Rainbows End CoverRecently a friend loaned me a copy of Rainbows End by Vernor Vinge (2006). I should fully disclose that, while I really love reading science fiction, I mostly make my sci-fi reading decisions based on neat covers that I like, so I haven’t delved that far into the Vinge back-list. And apparently I should, because he has some rather devoted fans out there.

Although I had some plot-based problems with this book, there is more than enough technology and library-related goings on to make even the most anti-sci-fi librarian take note. The story takes place in the year 2025, primarily in San Diego. In this future world, our Web 2.0 has blossomed into an all-encompassing connected environment that people access by “wearing” – which involves a combination of technologically-implanted clothes and contact lenses that allow you to access the ever-present web of information at all times. When someone is “wearing” they can activate different visual overlays on the physical environment around them, project a 3-D version of themselves anywhere on Earth, and sort through megabytes of data, opinions, and information at the drop of a hat.

Naturally, in a world such as this, the younger generation doesn’t have much use for physical books. In fact, using their “wearable” net is so ingrained in their idea of learning, research, and communication, that books or journals that haven’t been digitized may as well never have existed.

Geisel Library

Since this takes place in San Diego, Vinge nicely sets much of the library end of the plot at the Giesel Library on the UCSD campus. Here we have a semi-well-intentioned, but evilish project in which a big company is basically shredding all the books in the library as part of a fast-track digitization scheme. See, by shredding the books and comparing the scanned and shredded bits with other shredded copies, computers put together all the pieces into a totally searchable, integrated, digital product. The only problem is that the books are destroyed (gasp!). They are saving the shreds, though, in case future researchers want to take a look at them. (Shreddy Archives!)

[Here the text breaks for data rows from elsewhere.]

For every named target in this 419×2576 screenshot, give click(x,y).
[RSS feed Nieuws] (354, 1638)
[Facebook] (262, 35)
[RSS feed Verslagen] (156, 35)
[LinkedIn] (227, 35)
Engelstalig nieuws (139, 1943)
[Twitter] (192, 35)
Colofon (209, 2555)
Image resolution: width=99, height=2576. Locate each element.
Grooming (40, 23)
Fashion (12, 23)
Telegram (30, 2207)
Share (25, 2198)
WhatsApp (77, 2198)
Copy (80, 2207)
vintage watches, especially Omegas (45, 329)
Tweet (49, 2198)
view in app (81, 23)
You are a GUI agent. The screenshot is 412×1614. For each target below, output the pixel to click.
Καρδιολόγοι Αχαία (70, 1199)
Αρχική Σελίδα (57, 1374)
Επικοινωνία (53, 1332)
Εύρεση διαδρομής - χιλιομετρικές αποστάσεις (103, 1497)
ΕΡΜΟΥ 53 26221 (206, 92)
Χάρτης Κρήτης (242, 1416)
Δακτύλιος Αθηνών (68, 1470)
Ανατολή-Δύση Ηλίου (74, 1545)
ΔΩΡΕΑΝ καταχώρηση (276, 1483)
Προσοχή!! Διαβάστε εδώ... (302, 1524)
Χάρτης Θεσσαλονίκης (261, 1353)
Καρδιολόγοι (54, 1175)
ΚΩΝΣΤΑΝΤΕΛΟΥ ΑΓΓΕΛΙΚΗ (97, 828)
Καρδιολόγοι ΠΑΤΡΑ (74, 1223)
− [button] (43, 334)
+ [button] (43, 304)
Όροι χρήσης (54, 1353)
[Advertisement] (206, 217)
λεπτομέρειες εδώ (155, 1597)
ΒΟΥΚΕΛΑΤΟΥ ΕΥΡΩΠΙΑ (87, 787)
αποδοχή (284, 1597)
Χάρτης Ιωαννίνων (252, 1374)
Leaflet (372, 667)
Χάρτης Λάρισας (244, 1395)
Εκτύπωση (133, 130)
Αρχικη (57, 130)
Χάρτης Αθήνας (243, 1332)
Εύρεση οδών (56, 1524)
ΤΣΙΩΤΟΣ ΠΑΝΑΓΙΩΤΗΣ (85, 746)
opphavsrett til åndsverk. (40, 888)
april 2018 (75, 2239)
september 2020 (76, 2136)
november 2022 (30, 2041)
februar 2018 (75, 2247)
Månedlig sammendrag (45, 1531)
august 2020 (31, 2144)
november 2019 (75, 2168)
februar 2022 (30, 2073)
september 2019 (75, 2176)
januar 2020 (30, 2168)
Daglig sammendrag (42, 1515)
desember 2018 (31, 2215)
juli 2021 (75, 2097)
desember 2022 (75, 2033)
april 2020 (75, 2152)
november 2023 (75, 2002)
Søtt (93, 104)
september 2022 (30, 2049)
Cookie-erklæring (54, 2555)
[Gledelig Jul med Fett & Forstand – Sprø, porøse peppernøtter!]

Beyond the shredding project, Vinge explores the possibility of layering very detailed virtual reality skins over the gutted library (so users can experience the act of doing research as if they were in some Terry-Pratchett-like world – physical “virtual” books are delivered to them in a sort of Medieval D&D setting with changing content depending on their research interests), and the climactic scene of the book involves a library riot between competing fan groups that want control of the virtual way in which the library is presented.
 
There’s a lot more to it, but I think this should give you the general idea. In reading some reviews online, the consensus seems to be that this is not one of Vinge’s best books, but if you are a librarian or information-enthusiast who is interested in some not-so-distant-future technology ideas, I say: check it out.